Insight into plasma-catalytic CO2 methanation mechanism at Ni-Ov-Ni and basic sites in NaF-modified Ni/La2O3 catalysts with excellent activity

Abstract

Large-scale CO₂ emissions have exacerbated the greenhouse effect, reinforcing the critical need for efficient CO₂ mitigation methods. Plasma-catalytic technology enables CO₂ conversion under mild conditions, especially for CO₂ methanation (the Sabatier reaction), which has attracted significant attention due to its economic benefits and the potential for safe energy transportation via existing natural gas pipelines. The development of high-performance CO₂ methanation catalysts remains an ongoing and long-term objective, and there is a lack of adequate in-situ characterization techniques to investigate the mechanisms. This study focuses on the Ni/La₂O₃ (LN) catalyst and introduces two CO₂ activation strategies through F and Na modifications: the Ni-O_v-Ni site activation with electron transfer from Ni⁰ under low-power conditions and basic site activation under high-power conditions.

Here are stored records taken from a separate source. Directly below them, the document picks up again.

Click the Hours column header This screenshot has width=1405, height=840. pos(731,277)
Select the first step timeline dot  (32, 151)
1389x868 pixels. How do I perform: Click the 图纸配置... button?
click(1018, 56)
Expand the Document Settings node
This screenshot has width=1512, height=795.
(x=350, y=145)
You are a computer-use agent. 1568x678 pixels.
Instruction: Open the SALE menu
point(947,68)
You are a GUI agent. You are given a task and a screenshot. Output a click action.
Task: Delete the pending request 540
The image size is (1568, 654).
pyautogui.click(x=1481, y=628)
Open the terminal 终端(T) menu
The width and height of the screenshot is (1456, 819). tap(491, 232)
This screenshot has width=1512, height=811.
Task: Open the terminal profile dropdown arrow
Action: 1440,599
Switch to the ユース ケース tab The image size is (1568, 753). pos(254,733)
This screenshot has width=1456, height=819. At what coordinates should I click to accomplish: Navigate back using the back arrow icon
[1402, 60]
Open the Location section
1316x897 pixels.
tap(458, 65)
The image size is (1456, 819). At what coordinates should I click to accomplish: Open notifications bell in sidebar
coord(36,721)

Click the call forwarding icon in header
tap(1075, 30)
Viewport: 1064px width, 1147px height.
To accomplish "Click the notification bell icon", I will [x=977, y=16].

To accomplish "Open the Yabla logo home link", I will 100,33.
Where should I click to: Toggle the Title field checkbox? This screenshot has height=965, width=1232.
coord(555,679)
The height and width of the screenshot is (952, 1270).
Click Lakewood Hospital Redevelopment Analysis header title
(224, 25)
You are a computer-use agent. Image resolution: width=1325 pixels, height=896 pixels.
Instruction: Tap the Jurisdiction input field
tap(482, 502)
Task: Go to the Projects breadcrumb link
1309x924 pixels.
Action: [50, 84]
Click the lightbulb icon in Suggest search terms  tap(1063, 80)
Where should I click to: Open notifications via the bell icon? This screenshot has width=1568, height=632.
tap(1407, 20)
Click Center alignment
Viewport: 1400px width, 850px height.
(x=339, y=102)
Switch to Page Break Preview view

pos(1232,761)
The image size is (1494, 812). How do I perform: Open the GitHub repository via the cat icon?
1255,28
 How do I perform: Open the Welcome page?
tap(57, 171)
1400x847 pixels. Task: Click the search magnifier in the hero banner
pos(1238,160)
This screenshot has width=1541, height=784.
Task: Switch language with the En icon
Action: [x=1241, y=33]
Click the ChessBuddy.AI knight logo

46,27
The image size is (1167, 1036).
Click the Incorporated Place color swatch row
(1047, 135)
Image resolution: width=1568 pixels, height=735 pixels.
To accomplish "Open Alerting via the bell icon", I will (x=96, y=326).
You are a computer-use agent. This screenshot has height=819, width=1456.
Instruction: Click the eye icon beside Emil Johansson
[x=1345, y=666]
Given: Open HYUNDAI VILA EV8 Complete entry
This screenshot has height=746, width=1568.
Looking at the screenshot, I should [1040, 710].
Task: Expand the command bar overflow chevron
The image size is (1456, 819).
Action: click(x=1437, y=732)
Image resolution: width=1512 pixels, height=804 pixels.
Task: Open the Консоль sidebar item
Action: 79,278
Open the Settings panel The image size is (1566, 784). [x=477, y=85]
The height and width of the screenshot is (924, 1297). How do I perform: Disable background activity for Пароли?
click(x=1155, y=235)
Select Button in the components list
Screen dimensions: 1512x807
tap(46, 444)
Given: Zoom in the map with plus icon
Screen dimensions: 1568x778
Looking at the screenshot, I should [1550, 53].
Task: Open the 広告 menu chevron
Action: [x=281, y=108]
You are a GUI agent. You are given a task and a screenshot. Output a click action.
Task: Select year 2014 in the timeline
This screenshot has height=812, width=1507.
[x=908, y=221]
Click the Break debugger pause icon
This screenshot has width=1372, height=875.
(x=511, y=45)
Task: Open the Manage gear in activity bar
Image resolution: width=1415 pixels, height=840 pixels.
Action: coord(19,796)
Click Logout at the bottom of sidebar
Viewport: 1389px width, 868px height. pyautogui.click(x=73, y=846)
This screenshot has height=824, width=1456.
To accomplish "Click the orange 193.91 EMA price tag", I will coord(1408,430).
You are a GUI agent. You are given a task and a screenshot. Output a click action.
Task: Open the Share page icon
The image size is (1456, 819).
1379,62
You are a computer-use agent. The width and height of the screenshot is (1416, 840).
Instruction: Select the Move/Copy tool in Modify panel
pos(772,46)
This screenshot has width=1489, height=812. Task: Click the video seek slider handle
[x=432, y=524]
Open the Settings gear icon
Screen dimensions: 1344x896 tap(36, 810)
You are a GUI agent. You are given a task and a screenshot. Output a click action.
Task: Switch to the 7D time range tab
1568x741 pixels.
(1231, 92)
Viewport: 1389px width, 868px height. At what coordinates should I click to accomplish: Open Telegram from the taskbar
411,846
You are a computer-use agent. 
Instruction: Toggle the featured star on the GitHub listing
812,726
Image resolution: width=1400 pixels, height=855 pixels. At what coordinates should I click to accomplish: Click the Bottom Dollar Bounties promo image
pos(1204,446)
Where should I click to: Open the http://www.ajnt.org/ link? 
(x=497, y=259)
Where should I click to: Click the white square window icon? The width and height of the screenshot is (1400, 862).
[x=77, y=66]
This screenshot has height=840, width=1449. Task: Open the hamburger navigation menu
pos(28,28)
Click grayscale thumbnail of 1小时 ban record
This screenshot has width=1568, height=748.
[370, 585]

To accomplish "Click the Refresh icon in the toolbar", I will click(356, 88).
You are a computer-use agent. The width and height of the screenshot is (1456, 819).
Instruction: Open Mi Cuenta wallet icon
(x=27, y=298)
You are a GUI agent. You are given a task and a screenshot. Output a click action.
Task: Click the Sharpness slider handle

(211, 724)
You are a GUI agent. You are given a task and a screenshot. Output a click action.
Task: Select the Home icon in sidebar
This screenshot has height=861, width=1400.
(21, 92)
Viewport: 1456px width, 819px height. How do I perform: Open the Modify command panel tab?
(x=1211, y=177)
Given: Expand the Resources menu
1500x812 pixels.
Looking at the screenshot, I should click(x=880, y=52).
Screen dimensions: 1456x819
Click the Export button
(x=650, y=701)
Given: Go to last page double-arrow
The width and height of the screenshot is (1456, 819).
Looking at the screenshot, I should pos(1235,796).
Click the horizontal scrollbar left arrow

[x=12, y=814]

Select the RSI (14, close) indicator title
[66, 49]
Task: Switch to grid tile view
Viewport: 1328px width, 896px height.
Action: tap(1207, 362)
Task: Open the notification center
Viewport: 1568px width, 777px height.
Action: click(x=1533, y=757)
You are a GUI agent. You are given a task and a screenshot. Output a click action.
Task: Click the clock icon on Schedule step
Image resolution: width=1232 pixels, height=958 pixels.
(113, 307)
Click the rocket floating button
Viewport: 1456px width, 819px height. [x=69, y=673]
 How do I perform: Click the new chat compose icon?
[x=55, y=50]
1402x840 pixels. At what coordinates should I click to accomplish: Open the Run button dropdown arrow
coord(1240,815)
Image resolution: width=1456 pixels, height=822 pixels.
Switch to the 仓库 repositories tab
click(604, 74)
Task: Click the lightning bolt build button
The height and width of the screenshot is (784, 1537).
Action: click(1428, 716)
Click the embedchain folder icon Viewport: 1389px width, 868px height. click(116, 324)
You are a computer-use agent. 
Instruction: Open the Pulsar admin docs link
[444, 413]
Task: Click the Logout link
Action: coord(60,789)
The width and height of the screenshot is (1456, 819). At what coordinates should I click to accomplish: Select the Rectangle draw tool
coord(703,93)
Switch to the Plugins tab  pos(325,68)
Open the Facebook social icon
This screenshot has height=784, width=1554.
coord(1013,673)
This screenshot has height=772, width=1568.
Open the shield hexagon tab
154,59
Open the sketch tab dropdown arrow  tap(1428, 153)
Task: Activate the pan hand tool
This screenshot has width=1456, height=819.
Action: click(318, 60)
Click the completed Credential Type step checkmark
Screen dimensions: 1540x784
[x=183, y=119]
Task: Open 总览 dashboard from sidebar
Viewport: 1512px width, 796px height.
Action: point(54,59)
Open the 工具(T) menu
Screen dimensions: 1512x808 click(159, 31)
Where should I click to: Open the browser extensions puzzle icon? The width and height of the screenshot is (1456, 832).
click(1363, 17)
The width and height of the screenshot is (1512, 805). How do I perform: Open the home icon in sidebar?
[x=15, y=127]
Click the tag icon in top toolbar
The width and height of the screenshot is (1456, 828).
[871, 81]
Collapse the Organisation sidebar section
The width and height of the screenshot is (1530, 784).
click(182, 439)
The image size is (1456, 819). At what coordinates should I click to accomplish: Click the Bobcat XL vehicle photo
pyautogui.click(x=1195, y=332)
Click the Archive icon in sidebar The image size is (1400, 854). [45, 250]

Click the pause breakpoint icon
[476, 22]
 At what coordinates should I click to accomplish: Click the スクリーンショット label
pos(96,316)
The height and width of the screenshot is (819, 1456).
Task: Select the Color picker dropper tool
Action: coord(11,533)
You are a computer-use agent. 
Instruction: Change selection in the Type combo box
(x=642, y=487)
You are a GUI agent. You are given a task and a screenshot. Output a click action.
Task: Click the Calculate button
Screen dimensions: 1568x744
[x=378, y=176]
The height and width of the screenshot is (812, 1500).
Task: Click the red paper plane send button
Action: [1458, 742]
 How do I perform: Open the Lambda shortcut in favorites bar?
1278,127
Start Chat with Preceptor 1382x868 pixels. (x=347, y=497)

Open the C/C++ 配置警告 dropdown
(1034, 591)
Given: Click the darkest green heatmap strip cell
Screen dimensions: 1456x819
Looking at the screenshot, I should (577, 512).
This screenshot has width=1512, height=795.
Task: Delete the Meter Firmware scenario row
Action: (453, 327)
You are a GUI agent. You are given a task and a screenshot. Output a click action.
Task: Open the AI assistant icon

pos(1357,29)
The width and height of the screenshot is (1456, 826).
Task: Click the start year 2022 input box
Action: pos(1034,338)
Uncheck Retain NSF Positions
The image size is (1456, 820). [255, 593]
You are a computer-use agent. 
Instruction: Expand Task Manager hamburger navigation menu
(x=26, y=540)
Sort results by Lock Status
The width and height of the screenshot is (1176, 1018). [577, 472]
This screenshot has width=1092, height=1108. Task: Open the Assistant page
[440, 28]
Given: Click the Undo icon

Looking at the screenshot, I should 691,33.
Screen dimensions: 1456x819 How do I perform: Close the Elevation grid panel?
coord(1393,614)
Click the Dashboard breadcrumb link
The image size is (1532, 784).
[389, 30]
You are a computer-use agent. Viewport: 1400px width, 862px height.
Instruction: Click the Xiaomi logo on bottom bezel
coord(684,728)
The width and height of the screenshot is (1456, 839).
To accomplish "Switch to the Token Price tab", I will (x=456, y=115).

The LN-NaF catalysts enhance CO₂ methanation activity across the entire power range compared to LN, achieving a CO₂ conversion of 86.3 % and CH₄ selectivity of 99.4 %. Additionally, LN-F(h) reaches a CH₄ yield 4.15 times higher than that of LN at low power. Furthermore, in-situ diffuse reflectance infrared Fourier transform (DRIFT) spectroscopy with a self-made reactor are performed under plasma-catalytic conditions to reveal the CO₂ adsorption and conversion mechanisms, indicating that different dopants (F, Na, and NaF) exhibit promoting effects on different intermediates, resulting in variations in CO₂ methanation activity. This study provides valuable insights for improving catalyst performance and a thorough comprehension of mechanisms in CO₂ methanation.